As always, look to Tropica's Inspiration page 
IHM MÜLLER 300L tank is 130cm x 55cm x 55cm

Some Juwel tanks run 55 - 65cm height


----------



## ian_m (10 Feb 2017)

What about 4 off T5 tubes, with reflectors. These cause serious plant growth (and pearling) even at 50cm deep.
https://www.iquaticsonline.co.uk/un...iquatics-aqualumi-universal-4-tube-120cm.html

Considerably cheaper than any 120cm LED solution.

Or this for £224. About 1/2 times a T5 lumen output.
https://www.allpondsolutions.co.uk/aquarium/lighting/aquatlantis-led/universal-lighting-freshwater/


----------



## zozo (10 Feb 2017)

I also wouldn't spent top dollar on any nice design led light fixture.. This industry develops way to fast and you would only be paying for design and easthetic value. From a technical aspect you buy for a this year design, this year latest developed led performance. But this industry runs at such a fast pace, if you buy a this year design next year, you are buying old crap in a nice design. If the manufacturer of the design part changes according the technical development, they would need to come up with a new design every year performing beter and using less energy and discard its predecessors production. Anyway, about every available off the shelf led fixture at the moment is already  running behind and could be much more sufficient with less effort..

But if you are a bit into diy, you can make some very nice strong light sources for a fraction of the cost, saving you money to make a new build each year and still be cheaper and always up to date.. For example keep track off the COB led industry, these are already overtaking the SMD and Cree performance in regard of surface area and light output. 

On a constant dc 12 volt there are already modules can provide 110 lumen per watt.
For example the latest introduced DPD-9450-0414 module



 

DC 12~14 volt 12 watt has 1200 lumen output over a surcafe of less than 94x50 mm.. There are simular COB modules performing much higher but work at a much higher voltage rate with a constant current. But these above are already very good and can simply run on a constant dc voltage powersupply meating the connected wattage. The board has it's own current regulator and can easily be dimmed via pwm. They cost about $3,50 to $5 per module..

If used as a source for up to 12 hours constantly they need a heatsink, i ordered a set to test it above a nano tank.. With heatsink $7. For 1200 lumen output. If put in aray taking beamangle in account with or without reflector, you might need 4, 5 or 6 to span a meter long tank. Lets say 6 that would be 7200 lumen. Make it 2 arays paralel and you have over 14000 lumen, for about $ 60 worth of modules you can replace when ever needed on the fly.

Anyway spending hard cash on design with internal technics developing and outdating at such a fast pase is a waste of money you might regret a year later into the process.


----------



## jagillham (10 Feb 2017)

Thanks all, some good things to think about there.

Is there any graphs showing a light penetration at depth comparison?

I was running 3x 54W T5's with reflectors before it all broke.

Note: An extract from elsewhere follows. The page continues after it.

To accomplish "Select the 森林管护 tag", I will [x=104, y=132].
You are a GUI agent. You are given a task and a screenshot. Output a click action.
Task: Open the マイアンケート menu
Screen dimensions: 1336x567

Never could get the DHG to take hold!


----------



## zozo (10 Feb 2017)

jagillham said:


> Is there any graphs showing a light penetration at depth comparison?


Probably, but are not very realistic and just a very rough estimate..  You would need very expensive measuring equipment to find out what realy is going on. And this value never is static, the color of the water can change and negatively influence the light penetration. Most people with very large deep tanks and advanced planting take refuge in metal halide lighting.


----------



## micheljq (10 Feb 2017)

Hi,

Probably 4 X T5HO (or 6?) would do, but consider the price of yearly replacement of tubes.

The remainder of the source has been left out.